▸ WHAT IS EXPECTED:
Could you copy the material word for word, starting at the line that contains "You are a computer-use" and ending with its final line, with the pictures left out?

▸ PROVIDED DATA:

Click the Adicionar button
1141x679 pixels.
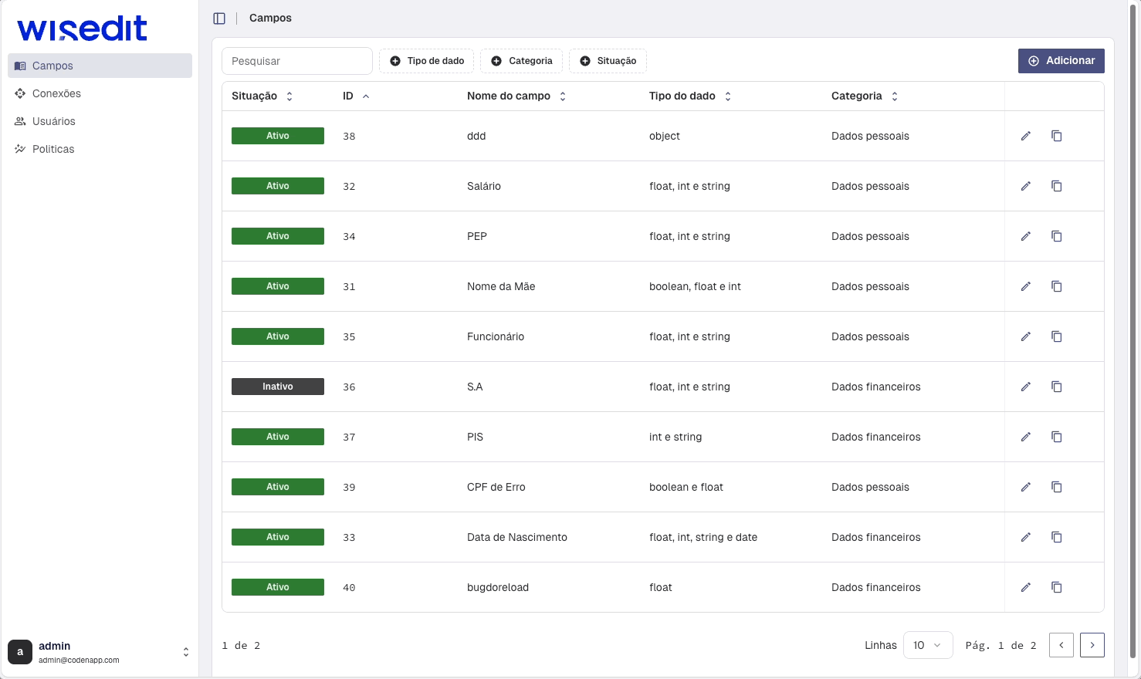tap(1061, 61)
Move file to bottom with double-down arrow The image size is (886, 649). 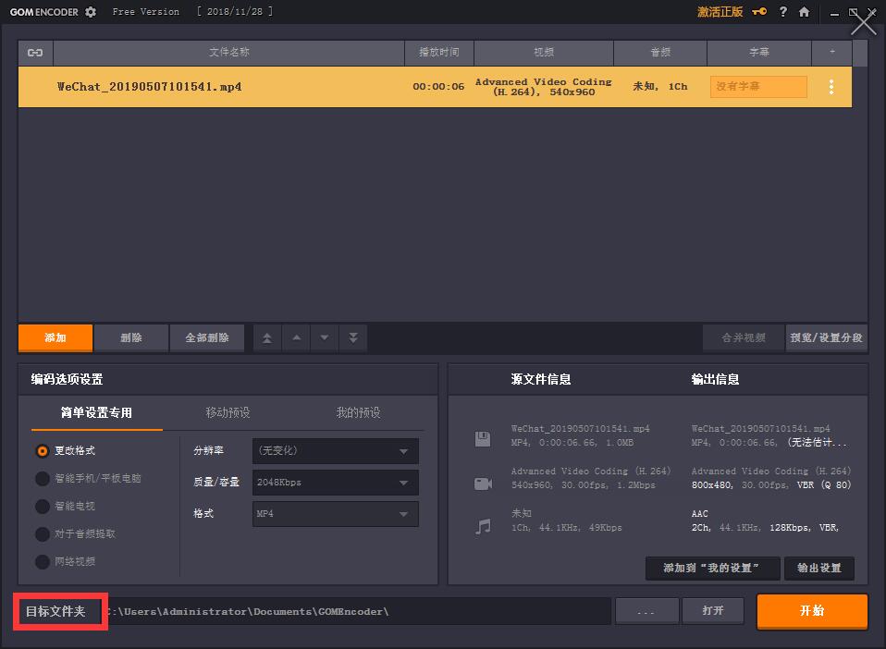coord(352,337)
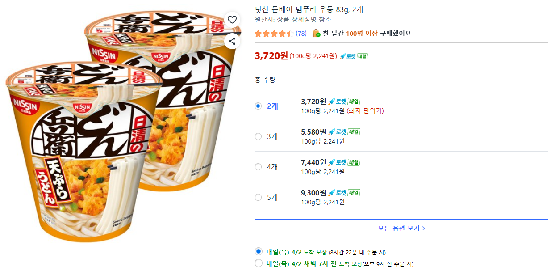This screenshot has height=271, width=551.
Task: Click the Rocket badge in the 3개 option row
Action: click(338, 132)
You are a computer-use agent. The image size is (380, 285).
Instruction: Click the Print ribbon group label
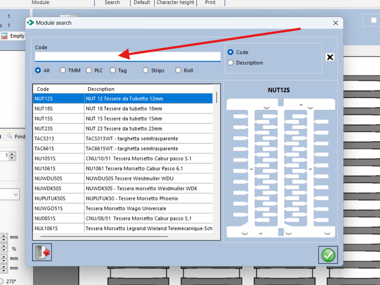click(210, 3)
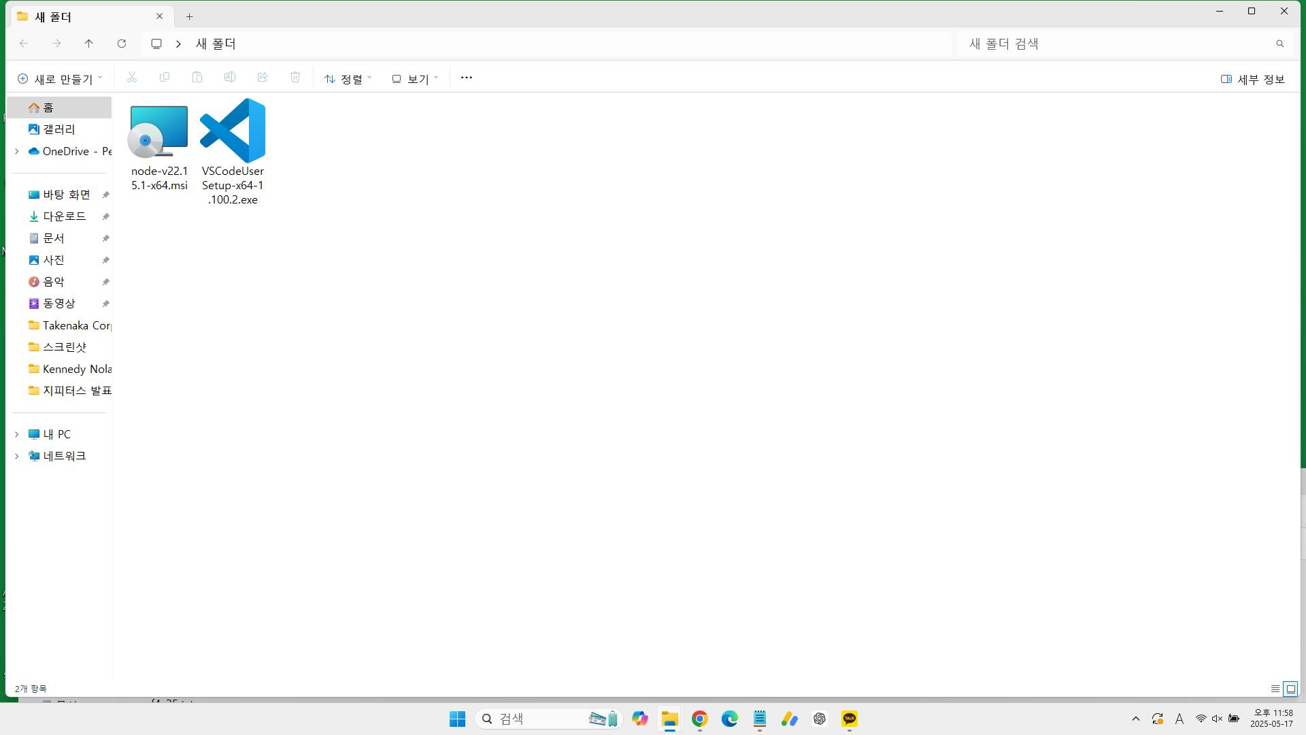
Task: Select the VSCodeUserSetup exe file
Action: pos(233,151)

▸ COMPLETED EXERCISE:
You are a computer-use agent. The image size is (380, 285).
Instruction: Click the Print ribbon group label
click(210, 3)
Task: Select the VSCodeUserSetup exe file
Action: pos(233,151)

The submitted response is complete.